Confagricoltura Alessandria: “Finalmente Ministero affronta il problema dell’eccessiva presenza di cinghiali”

PROVINCIA DI ALESSANDRIA – Confagricoltura Alessandria ha accolto accolto “con favore”  l’intenzione del ministero della Transizione Ecologica di presentare, in sede di Conferenza Stato-Regioni, una proposta per affrontare la questione della Peste Suina Africana e della presenza diffusa del cinghiale. “Un’iniziativa doverosa, quella assunta dal MITE, che finalmente affronta un tema annoso – se ne dibatte da oltre venti anni – che è quello rappresentato dalla eccessiva presenza di cinghiali sul territorio italiano” ha sottolineato l’associazione agricola.

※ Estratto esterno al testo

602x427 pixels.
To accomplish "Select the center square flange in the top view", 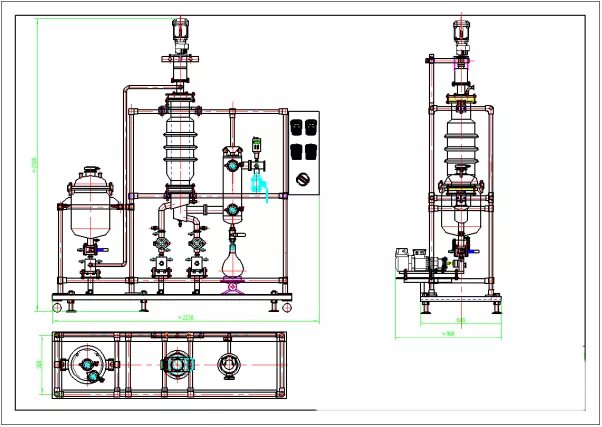I will (x=178, y=365).
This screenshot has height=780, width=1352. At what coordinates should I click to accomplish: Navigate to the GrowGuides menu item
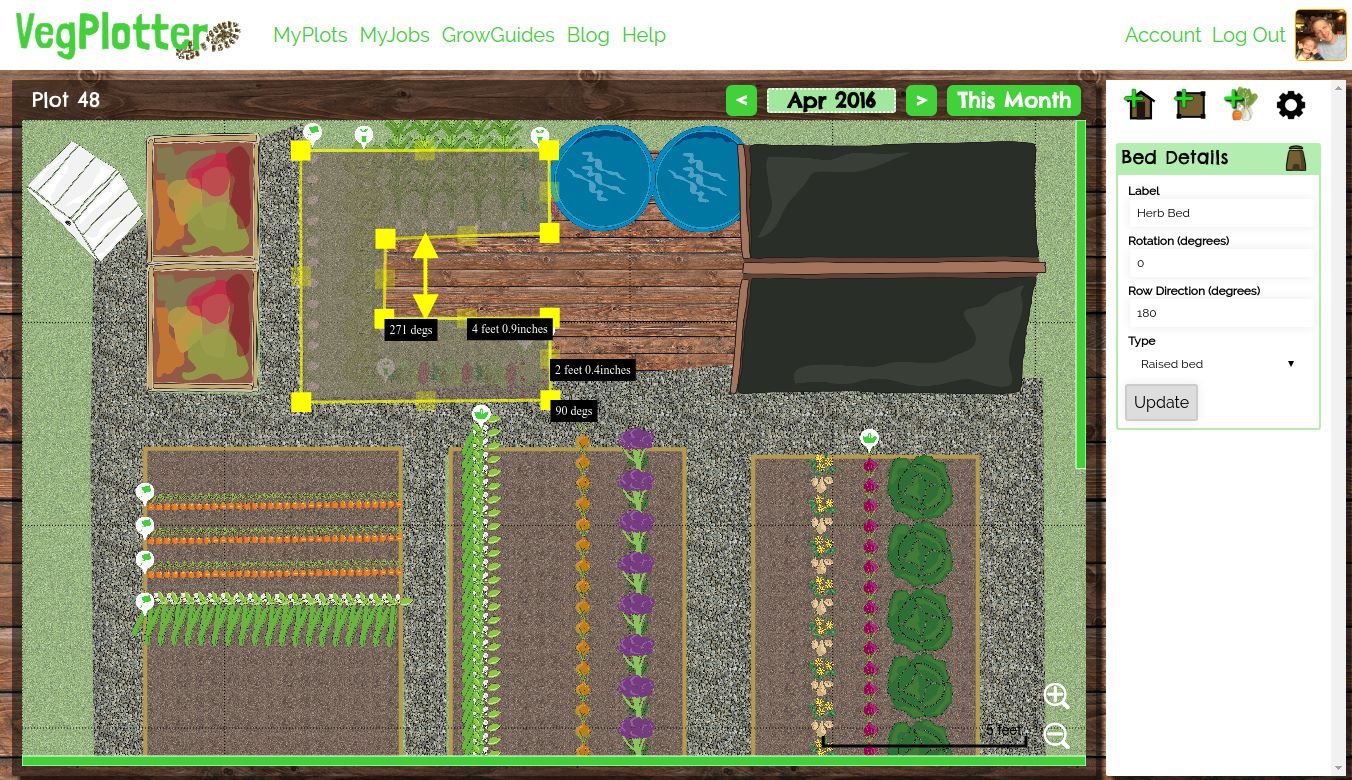tap(498, 35)
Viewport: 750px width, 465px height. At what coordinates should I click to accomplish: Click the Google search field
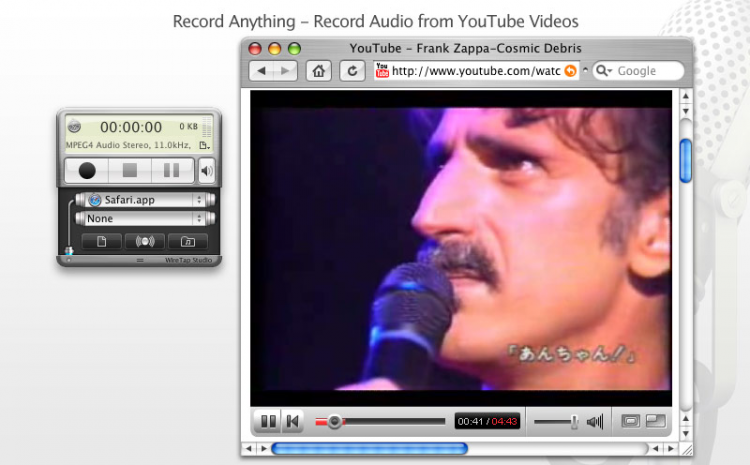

Gli interventi di contenimento, ha sottolineato il presidente di Confagricoltura Alessandria, Luca Brondelli di Brondello, devono ripristinare “un equilibrio”  tra la presenza degli animali selvatici, l’ambiente e le attività produttive “a tutela delle altre specie, delle produzioni agricole e dell’incolumità delle persone”: Il mondo scientifico, da tempo, segnala che le popolazioni di cinghiali sono fuori controllo e che una carenza di interventi non è più giustificabile”.  Il ritrovamento di cinghiali affetti da Peste Suina Africana in Piemonte, Liguria e Lazio, per Confagricoltura Alessandria,  è un ulteriore elemento di preoccupazione e si aggiunge ai numerosi episodi che rendono necessari interventi decisivi e non palliativi. Le previsioni normative in discussione vanno in quel senso e Confagricoltura auspica un largo consenso ed una conseguente ed efficace attuazione, in controtendenza rispetto al passato. “La gravità della situazione è tale che ulteriori ritardi nella messa in atto delle azioni necessarie non sarebbero accettabili” dichiara Brondelli. Le Regioni avranno un ruolo decisivo. Confagricoltura Alessandria auspica pertanto che tale iniziativa possa avere presto attuazione e sosterrà le scelte del ministro Roberto Cingolani, che dovranno andare nella direzione di contenere i danni alle coltivazioni da parte della fauna selvatica agli agricoltori, in un momento molto particolare in cui viene chiesto all’agricoltura italiana di aumentare le produzioni per un rafforzamento della food security”.